After a few hours the cereal should be dry and crunchy again, and have the best garlicy & salty taste.. yum!

I know there are various ways to make this, with varying ingredients. But I find the secret is to season it the way YOU like it... but you need to get it oily enough to bake in the taste and salty enough IMO... the garlic salt makes it for me.


----------



## Starbuck (Jun 15, 2007)

Yumm O I do that as well with a bit of a twist.
Any combination of cheerios, pretzel balls, cashews, Corn Bran
1/4 cup butter
1/4 cup brown sugar
Tumeric (tsp?)
Cumin (tsp?)
pinch cayenne
Then what he says about the oven.


----------



## mhammer (Nov 30, 2007)

If they have one up your way, try chucking in some of those small corn chips with flax seed that they have at Bulk Barn. They're a nice small size but with good crunch. I think that'd complement the mixture nicely.


----------



## kw_guitarguy (Apr 29, 2008)

My two year old and I are sitting here with chocolate milk and mommy's nuts and bolts (her name for bits and bites)...Cheerios, Crispix, Goldfish...baked in some kind of liquid...not sure what she puts in it, but he's just devouring it!

~Andrew


----------



## Starbuck (Jun 15, 2007)

kw_guitarguy said:


> My two year old and I are sitting here with chocolate milk and mommy's nuts and bolts (her name for bits and bites)...Cheerios, Crispix, Goldfish...baked in some kind of liquid...not sure what she puts in it, but he's just devouring it!
> 
> ~Andrew


hey you know what he'd love? take him "fishing" (if he's not allergic) a spoonful of peanut butter, some pretzel sticks and goldfish... They love it!


----------



## djem (Sep 14, 2006)

My wife made two huge batches on Friday; think one of those large roasting pans - she made two of them! Every Christmas she gives out her home made Bits 'n Bites to special friends and family. Packages them up in nice decorative jars with ribbons. Her recipe is a hit with everyone.

I think I ate 1 pound last night watching Survivor.....lol.


----------



## Morkolo (Dec 9, 2010)

Sounds like something good to have with a beer over the holidays.


----------



## ajcoholic (Feb 5, 2006)

mhammer said:


> If they have one up your way, try chucking in some of those small corn chips with flax seed that they have at Bulk Barn. They're a nice small size but with good crunch.
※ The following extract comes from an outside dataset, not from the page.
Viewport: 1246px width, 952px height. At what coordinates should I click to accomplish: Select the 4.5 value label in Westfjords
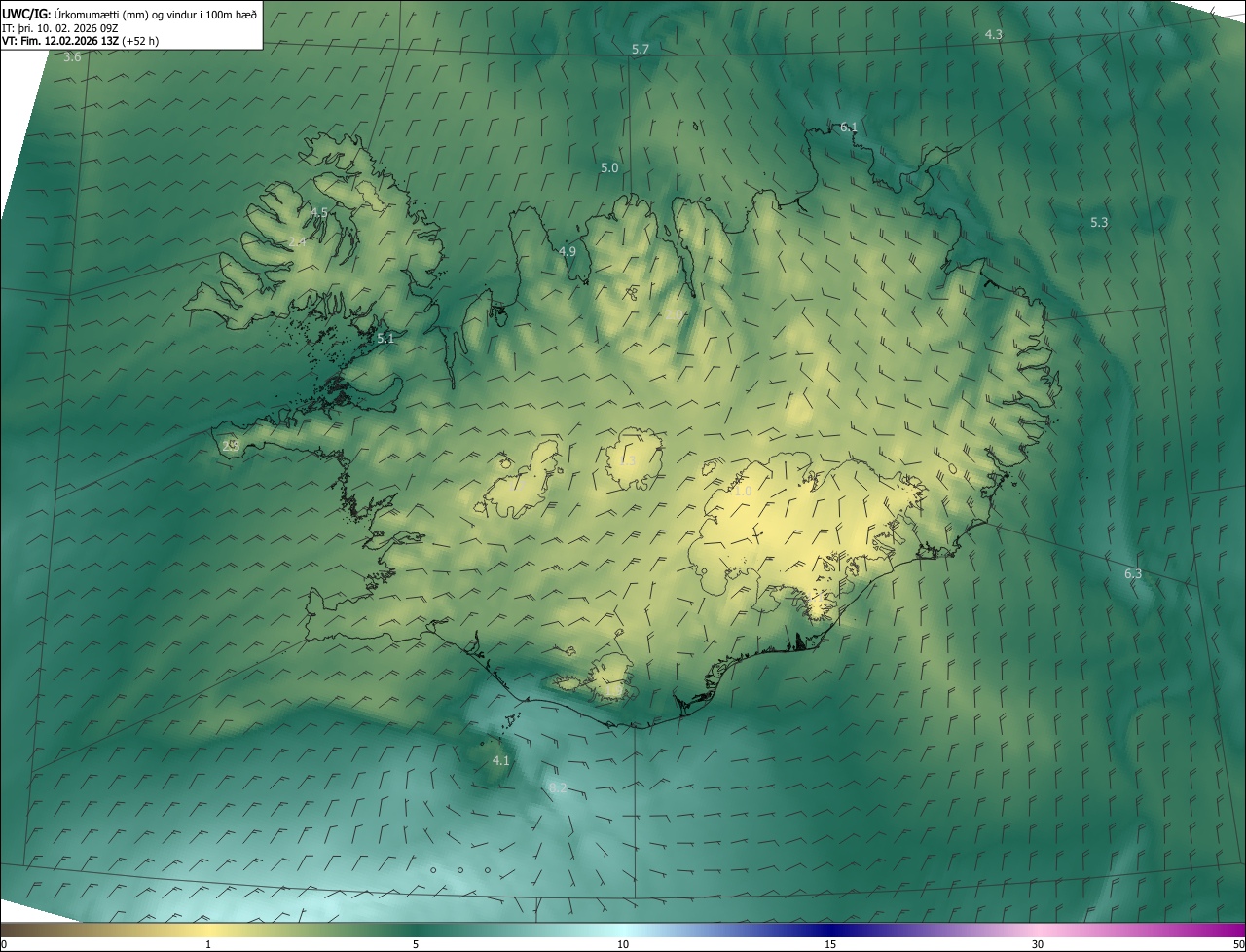click(x=319, y=212)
I think that'd complement the mixture nicely.


Yes my wife buys those already!


----------



## ajcoholic (Feb 5, 2006)

djem said:


> My wife made two huge batches on Friday; think one of those large roasting pans - she made two of them! Every Christmas she gives out her home made Bits 'n Bites to special friends and family. Packages them up in nice decorative jars with ribbons. Her recipe is a hit with everyone.
> 
> I think I ate 1 pound last night watching Survivor.....lol.



I ate WAY too much myself.. my tonque feels like I gave it a salt bath... Doh! But man they are good!


----------